Analysts also expected the ECB's 22-member Governing Council to maintain the liquidity lifeline relied on by banks in countries like Spain, Ireland and Greece.

Borrowing from the ECB by banks in these countries has hit record highs in recent months even though total lending has fallen about a third since July, highlighting the difficulties still faced by some institutions.

Bond yield spreads for peripheral government bonds over German Bunds have jumped amid growing evidence of a split between core euro countries and debt-ridden laggards.

Germany grew at its fastest rate since reunification in the second quarter and more than twice as fast as the euro zone average, confirmed at 1.0 percent on Thursday.

Greece is still in recession and Portugal and Spain managed just a tenth of Germany's growth rate.

Recent economic data for the euro area have been stronger than expected, partly owing to temporary factors, Trichet told a news conference. Looking ahead, the recovery should proceed at a moderate pace with uncertainty still prevailing.


Nonetheless, ECB staff upgraded growth forecasts for both 2010 and 2011.

Trichet said staff now saw growth in a range of 1.4 to 1.8 percent this year -- giving a midpoint of 1.6 percent -- from the 0.7 to 1.3 percent seen in June.

Next year, growth is expected to pick up to between 0.5 and 2.3 percent, from 0.2-2.2 percent in June.
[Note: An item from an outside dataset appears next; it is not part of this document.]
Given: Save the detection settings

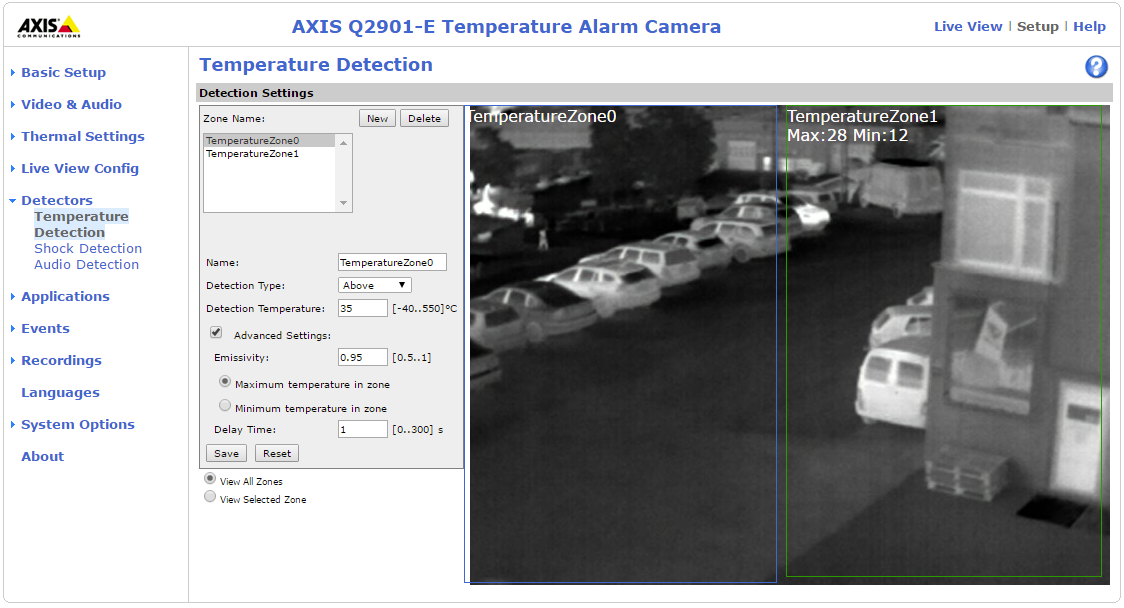Looking at the screenshot, I should [x=226, y=452].
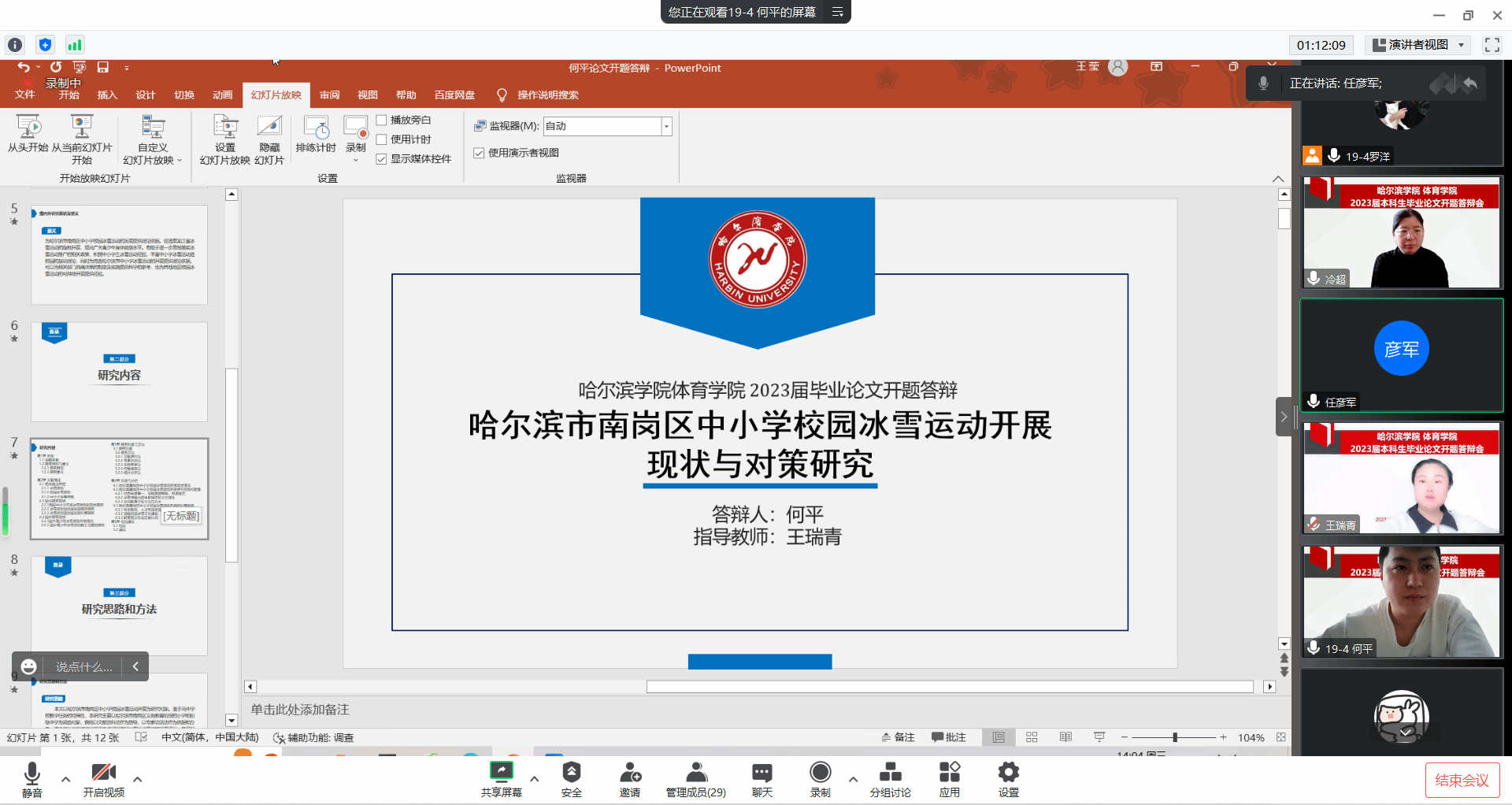Click the Share Screen icon
Viewport: 1512px width, 805px height.
501,772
The ECB's quarterly forecasts also showed inflation under control this year and next, with consumer price gains expected to be 1.5-1.7 percent in 2010 and 1.2-2.2 percent in 2011.

The range for real GDP growth this year has been revised upwards owing to the stronger-than-expected rebound in economic growth in the second quarter, as well as better-than-expected developments over the summer months, Trichet said.

For 2011, the range has also been revised upwards reflecting mainly carryover effects from the projected stronger growth towards the end of 2010, he said.

Euro zone inflation moderated to 1.6 percent last month but there are some signs of pressure, notably Germany's powerful steelworkers union demanding a 6 percent pay rise.


Expectations of continued ECB liquidity largesse have pushed market interest rates down from 12-month highs over the last month, although pressure points remain.

Turnover in overnight money markets fell back in August after doubling in July to more than 1 trillion euros and many banks still prefer to deposit excess funds back at the ECB rather than lending them on to counterparts.

Banks also face a liquidity cliff at the end of September when they must repay a total of 225 billion euros in 12-, six- and three-month funds or roll it into shorter maturities.

The ECB is not alone in dragging its feet towards the exit. Although Sweden's Riksbank hiked rates on Thursday to 0.75 percent, it cited weak growth in the euro zone and United States as a risk to the outlook. The Bank of Japan has boosted its cheap loan scheme and the U.S. Federal Reserve took steps towards further stimulus by reinvesting maturing mortgage-related securities.